And Jean Grey. Oh god. It's truly horrible. Jean, being female and all, suddenly can't handle all of her power and goes rabid, so Wolverine has to put her down like Old Yeller in the end, saying "I love you" and then running her through. She's his dog so he's the one who has to take her out behind the barn and put a bullet in her to protect everyone else, right? She spends the whole film surrounded by men who try to control her and then ends up staring into space wearing a shiny purple bridesmaid's dress (the HELL?) during the climactic battle, waiting passively for someone to please come and "save" her with knives to the belly.

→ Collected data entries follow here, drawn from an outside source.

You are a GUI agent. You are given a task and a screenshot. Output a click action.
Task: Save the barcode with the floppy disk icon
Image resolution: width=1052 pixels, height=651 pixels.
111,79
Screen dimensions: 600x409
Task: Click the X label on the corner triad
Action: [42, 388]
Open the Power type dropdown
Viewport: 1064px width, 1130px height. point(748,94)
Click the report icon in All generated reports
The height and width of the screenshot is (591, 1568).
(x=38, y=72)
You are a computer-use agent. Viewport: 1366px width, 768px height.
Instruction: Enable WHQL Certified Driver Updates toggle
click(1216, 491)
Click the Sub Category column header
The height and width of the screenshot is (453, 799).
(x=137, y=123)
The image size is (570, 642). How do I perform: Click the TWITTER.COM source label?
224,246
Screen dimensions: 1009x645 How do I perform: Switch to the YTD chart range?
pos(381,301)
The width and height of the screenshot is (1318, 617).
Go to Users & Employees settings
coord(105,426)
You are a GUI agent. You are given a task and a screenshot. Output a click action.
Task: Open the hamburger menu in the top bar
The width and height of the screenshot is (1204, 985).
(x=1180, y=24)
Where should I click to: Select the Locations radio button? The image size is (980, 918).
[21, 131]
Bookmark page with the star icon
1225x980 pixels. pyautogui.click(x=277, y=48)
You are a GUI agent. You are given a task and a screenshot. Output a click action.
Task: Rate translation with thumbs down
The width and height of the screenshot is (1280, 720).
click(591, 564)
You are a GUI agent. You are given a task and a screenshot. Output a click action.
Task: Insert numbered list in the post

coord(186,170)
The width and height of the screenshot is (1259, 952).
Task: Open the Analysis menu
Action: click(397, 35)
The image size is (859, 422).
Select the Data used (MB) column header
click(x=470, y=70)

I know some of you will think I'm reaching with this, but it's my blog so bite me: It reminded me of an "honor" killing, like everyone agrees that since Wolverine is her nearest male "relative" (in that he loves her, even though she repeatedly asserts her intention of staying with her husband so he really has no recipricated connection to her, but that doesn't matter because MALE love rules all, which is why stalking is romantic in the movies--but I digress) it's his responsibility to take her out when she's dishonored the family. Nice that it's Storm, Jean's woman friend, not that you'd know it by this movie, who delivers the cold line, "She made her choice," and tells Wolverine to be ready to kill her. Charming. Even Magneto is worth keeping alive, but the plan is to put Jean down, period.

Yes, I understand that Wolverine's quick healing powers make him the only one who can get close enough to kill her, but the sub-text is there too, that he has to do it because he loves her. It's fucking creepy.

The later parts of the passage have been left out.